Records for locating displayed items
>> begin
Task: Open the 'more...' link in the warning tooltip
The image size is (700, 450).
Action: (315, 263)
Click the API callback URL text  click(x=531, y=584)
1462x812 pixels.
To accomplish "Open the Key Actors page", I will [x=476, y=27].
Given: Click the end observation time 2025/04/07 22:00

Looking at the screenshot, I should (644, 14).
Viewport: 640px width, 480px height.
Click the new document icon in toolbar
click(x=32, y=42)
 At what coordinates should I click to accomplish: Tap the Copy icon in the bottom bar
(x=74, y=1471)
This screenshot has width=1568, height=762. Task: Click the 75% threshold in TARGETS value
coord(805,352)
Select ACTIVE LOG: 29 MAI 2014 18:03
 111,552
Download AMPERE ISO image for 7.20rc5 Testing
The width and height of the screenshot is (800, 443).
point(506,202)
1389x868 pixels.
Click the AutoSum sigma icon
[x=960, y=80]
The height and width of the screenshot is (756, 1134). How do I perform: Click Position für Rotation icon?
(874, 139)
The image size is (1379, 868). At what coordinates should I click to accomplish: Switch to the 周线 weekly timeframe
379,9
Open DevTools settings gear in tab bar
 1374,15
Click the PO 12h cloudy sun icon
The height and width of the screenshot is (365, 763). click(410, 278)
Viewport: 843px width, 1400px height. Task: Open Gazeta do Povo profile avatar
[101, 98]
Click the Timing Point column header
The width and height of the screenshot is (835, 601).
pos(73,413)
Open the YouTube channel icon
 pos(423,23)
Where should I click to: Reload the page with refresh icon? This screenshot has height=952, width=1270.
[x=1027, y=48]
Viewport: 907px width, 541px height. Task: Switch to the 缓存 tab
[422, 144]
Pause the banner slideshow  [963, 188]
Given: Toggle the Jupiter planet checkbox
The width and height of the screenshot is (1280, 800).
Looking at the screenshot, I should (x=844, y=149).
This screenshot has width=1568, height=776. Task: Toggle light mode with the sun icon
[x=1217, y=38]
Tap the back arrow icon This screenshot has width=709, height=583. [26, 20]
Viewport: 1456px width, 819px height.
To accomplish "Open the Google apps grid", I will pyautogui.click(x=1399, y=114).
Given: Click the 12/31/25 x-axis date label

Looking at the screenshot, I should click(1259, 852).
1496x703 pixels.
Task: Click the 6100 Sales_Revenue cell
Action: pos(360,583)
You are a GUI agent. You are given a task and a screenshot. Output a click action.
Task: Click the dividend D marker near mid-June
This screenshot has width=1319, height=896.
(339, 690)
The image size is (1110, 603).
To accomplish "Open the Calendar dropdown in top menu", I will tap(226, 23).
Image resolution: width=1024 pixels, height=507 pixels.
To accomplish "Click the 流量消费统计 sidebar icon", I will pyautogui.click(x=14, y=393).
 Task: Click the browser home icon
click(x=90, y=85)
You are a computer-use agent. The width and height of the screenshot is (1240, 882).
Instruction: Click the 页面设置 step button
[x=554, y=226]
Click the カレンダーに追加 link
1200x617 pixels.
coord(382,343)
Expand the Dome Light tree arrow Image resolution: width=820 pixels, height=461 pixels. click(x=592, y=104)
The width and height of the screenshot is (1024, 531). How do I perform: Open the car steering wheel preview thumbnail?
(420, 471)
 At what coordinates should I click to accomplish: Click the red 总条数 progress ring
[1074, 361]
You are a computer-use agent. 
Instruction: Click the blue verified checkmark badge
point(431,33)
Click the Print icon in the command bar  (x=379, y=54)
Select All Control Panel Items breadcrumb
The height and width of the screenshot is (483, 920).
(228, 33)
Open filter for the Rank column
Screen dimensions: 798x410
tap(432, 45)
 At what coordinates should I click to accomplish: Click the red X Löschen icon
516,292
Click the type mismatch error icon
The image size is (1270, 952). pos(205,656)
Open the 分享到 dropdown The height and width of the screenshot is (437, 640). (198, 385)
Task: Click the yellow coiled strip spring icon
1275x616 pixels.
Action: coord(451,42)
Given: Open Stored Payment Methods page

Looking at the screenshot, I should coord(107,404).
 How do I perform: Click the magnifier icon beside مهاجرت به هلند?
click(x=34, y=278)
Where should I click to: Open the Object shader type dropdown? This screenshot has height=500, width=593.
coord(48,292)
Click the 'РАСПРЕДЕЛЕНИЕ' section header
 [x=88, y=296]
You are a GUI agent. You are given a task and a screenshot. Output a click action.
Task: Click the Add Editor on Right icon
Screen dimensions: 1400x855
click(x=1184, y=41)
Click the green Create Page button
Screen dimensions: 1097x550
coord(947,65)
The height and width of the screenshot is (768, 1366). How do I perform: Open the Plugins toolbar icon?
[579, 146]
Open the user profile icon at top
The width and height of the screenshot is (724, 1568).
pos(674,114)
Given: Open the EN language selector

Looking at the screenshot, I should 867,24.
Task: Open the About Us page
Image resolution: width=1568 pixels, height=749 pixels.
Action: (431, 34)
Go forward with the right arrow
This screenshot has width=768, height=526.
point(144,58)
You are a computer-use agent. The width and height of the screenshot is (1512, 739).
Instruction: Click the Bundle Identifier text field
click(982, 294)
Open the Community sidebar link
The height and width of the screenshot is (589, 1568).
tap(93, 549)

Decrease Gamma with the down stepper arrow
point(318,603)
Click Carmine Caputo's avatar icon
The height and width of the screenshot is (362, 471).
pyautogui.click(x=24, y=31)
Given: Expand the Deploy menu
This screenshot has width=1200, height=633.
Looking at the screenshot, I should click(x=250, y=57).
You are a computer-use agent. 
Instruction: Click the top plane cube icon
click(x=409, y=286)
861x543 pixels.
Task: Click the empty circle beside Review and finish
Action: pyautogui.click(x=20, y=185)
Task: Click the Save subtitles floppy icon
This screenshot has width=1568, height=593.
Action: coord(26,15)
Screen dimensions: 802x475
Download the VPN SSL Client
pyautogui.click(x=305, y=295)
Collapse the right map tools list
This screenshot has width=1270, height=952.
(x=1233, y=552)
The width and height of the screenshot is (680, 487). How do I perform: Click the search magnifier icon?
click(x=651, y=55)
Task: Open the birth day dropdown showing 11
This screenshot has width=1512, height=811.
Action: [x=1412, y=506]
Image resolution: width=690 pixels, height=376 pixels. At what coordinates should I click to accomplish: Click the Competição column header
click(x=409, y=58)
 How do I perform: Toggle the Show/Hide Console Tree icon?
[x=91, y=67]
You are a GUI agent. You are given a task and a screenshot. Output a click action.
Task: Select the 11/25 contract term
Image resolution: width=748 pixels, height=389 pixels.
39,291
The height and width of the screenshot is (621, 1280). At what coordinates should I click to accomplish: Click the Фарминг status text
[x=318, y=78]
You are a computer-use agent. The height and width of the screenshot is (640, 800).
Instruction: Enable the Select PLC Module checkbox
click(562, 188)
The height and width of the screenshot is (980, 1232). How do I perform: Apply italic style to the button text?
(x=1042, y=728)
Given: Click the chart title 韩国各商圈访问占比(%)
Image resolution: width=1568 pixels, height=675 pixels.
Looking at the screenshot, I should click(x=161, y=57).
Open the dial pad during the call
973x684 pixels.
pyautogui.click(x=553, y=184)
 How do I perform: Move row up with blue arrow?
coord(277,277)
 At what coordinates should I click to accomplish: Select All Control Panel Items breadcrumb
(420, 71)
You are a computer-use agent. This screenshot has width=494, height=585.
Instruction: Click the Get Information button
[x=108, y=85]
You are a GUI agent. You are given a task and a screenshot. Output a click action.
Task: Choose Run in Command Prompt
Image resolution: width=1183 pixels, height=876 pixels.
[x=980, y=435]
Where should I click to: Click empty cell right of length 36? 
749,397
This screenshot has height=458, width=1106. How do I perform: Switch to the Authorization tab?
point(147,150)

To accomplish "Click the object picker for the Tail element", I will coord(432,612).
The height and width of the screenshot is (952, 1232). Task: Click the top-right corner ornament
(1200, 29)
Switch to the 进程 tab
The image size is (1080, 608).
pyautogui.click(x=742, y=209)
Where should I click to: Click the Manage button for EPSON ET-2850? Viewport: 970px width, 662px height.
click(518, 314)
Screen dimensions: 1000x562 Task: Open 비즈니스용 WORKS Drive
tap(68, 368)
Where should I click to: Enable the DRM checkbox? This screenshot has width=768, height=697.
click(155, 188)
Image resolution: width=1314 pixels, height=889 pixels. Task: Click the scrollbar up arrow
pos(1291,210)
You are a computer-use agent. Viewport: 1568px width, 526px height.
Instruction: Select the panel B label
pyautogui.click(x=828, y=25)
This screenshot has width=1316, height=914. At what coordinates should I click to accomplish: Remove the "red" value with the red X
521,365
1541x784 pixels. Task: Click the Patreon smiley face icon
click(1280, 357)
>> end
Reproduce the material word for word, from its first line through the line containing "will [x=476, y=27].".

Task: Open the 'more...' link in the warning tooltip
The image size is (700, 450).
Action: (315, 263)
Click the API callback URL text  click(x=531, y=584)
1462x812 pixels.
To accomplish "Open the Key Actors page", I will [x=476, y=27].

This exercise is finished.